We amended our plans and decided to travel upriver to find a new location for our fly fishing adventure. I was surprised by how many pullouts along the Eagle River were occupied with vehicles on a Monday in October, but Dave G. and I concluded that many people extended their weekend stays through Mondays to avoid the heavy traffic on Sunday afternoon. The balmy autumn day may have been another contributor to the greater than expected river population.
After a short drive we arrived at the Horn Ranch open space, and a cluster of cars filled the lower lot and the area next to the old concrete bridge. The new parking lot just below the Interstate 70 overpass; however, held only two vehicles, and we could see two fishermen in a quality hole just upstream. We gambled that a bit of walking would gain us separation and decided to make the north end of Horn Ranch our Monday fishing destination.
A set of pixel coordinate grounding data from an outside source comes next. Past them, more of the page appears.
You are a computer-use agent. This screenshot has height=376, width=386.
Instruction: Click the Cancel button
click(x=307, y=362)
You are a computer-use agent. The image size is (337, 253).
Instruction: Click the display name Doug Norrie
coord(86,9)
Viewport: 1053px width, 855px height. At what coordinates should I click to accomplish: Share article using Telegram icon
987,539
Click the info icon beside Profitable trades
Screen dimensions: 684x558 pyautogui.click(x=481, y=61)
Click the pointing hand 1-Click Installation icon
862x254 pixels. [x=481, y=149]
I opted for my Sage four weight on Monday, since it was less taxing on my wrist, and I expected to stay on the water for a longer time than Sunday. Dave G. and I crossed the new footbridge and ambled downstream along the recently completed bike path for a decent distance, until we found a worn path and cut over to the river. Dave G. remained on the west bank, and I crossed to fish up the east side.
Flows were seasonally low, and the air temperature was in the upper fifties. I began with a tan pool toy, beadhead hares ear, and a salvation nymph; but after thirty minutes the fish count remained locked on zero. Dave G. picked up three fish on a Pat’s rubber legs, so I modified my lineup and replaced the hares ear with an iron sally. Another lengthy drought elapsed, and it was 1:30 PM, so I swapped the salvation for a RS2 with the hope that baetis nymphs were active. Finally this combination clicked, and I netted two six inch rainbows and an eight incher. The first small rainbow inhaled the iron sally, and the other two catches snatched the RS2. In addition I hooked and failed to land four trout including a rainbow that was likely fifteen inches or greater. Another ‘bow of thirteen inches was nicked in front of a large submerged boulder.
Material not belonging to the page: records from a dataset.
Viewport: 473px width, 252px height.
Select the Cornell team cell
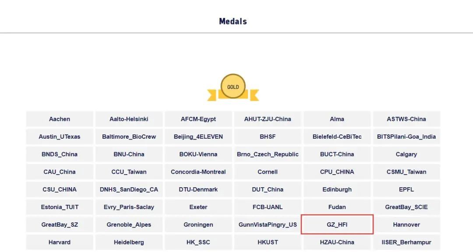click(268, 172)
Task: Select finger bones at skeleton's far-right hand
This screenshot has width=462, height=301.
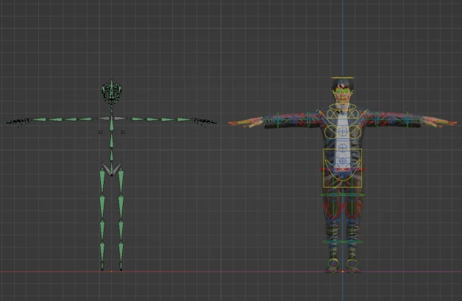Action: 206,121
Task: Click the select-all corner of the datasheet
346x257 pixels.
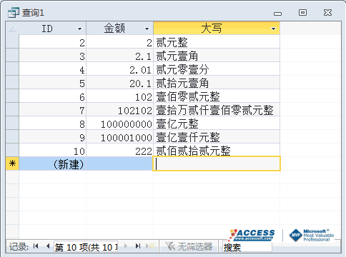Action: 12,29
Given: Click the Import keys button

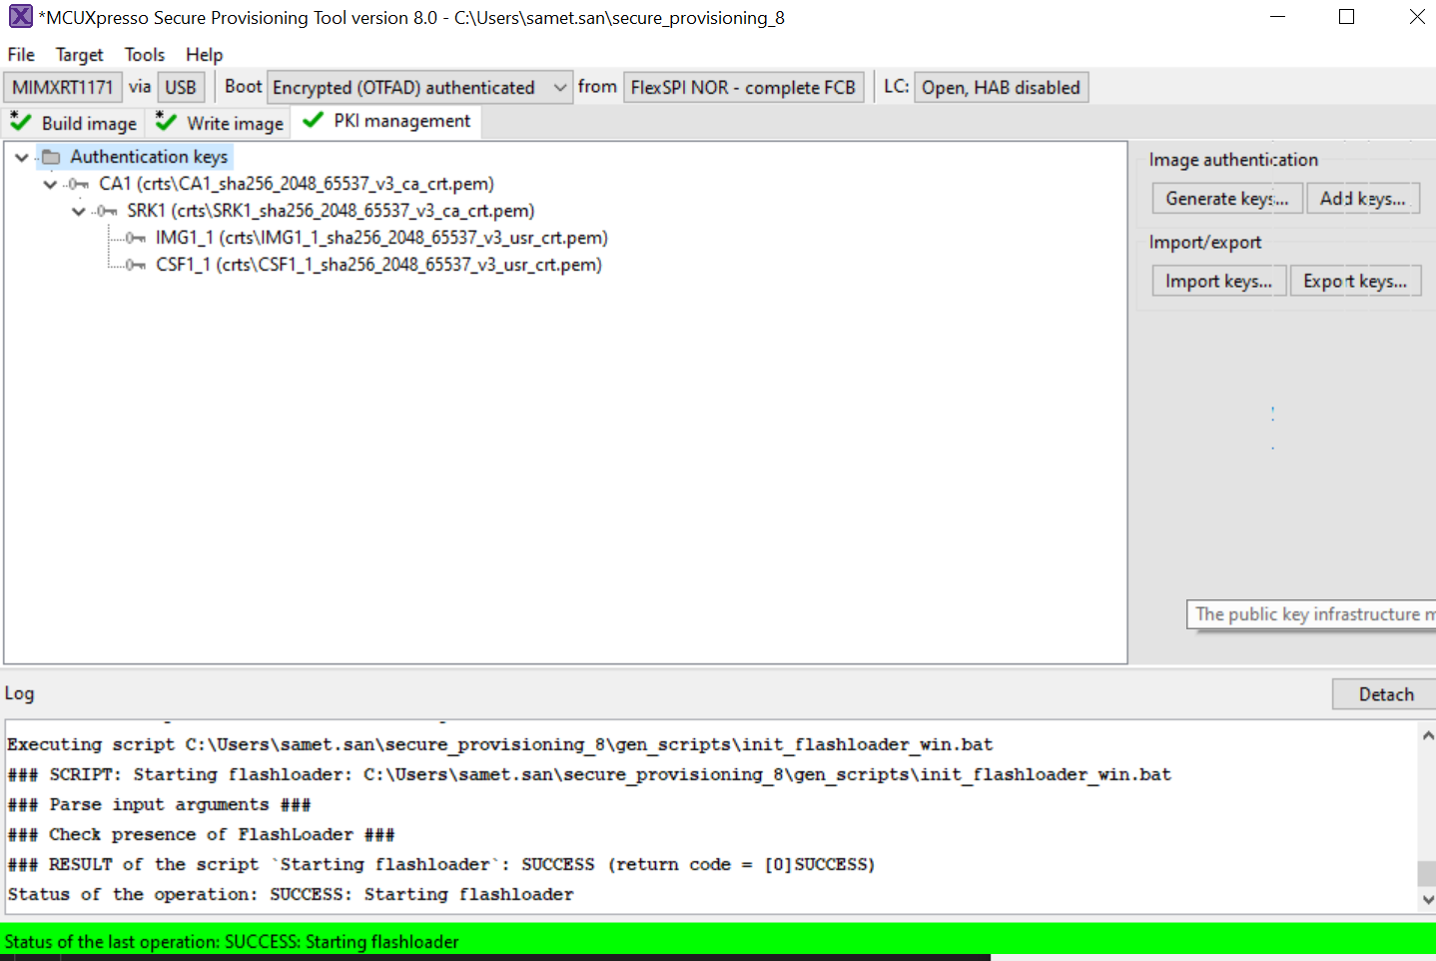Looking at the screenshot, I should (x=1218, y=280).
By 2PM we reached the footbridge, so we crossed and hiked downstream a second time to an old concrete bridge, where we munched our lunches. After lunch I once again waded to the east side of the river, and I began prospecting likely deep runs and moderate riffles. In the first twenty minutes I connected briefly with a muscular rainbow, but it quickly shed the small RS2. A short while later a sizable trout, possibly a brown, swirled around and then crushed the hopper. I maintained tight tension for a few seconds, and then another decent Eagle River trout escaped. Needless to say, quite a few angry expletives flowed from my lips.
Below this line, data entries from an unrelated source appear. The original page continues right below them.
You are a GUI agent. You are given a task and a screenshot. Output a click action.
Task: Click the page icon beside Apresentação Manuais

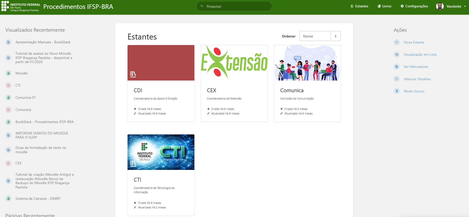(x=8, y=42)
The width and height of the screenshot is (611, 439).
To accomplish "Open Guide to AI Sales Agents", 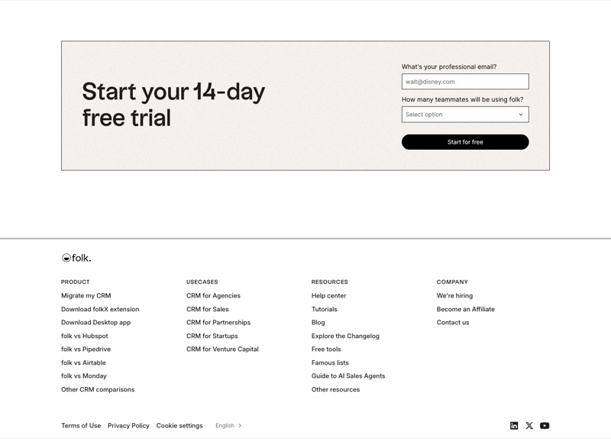I will [x=348, y=376].
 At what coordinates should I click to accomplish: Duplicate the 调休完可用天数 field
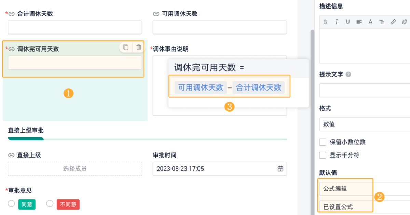pos(126,48)
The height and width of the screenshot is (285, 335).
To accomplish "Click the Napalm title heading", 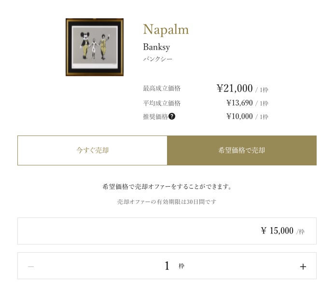I will tap(166, 29).
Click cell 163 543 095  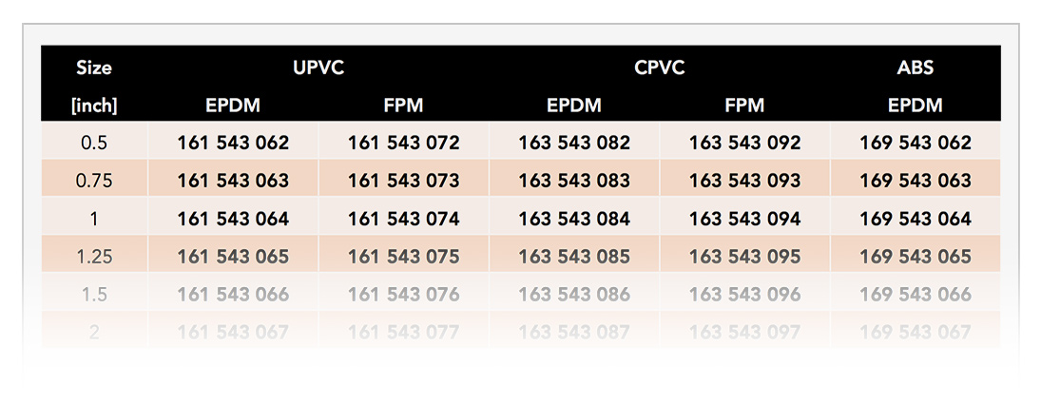[x=745, y=256]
I persisted in spite of my ill fortune, and I was pleased to finally hook and land two very respectable rainbows of sixteen and fifteen inches. Both fish were very thick and fought valiantly to avoid my net. The last hour was very slow, and I finally found a path to the footbridge parking lot at 5 PM.
Five fish landed in five hours represented a very slow catch rate; however, the two late afternoon rainbows justified the effort. I was not without opportunities, as I hooked twelve fish and observed three refusals during my afternoon on the river. Dave G. logged a fine day with ten netted and six long distance releases. I explored a new section of the Eagle River, and I was favorably impressed. A future return is very likely.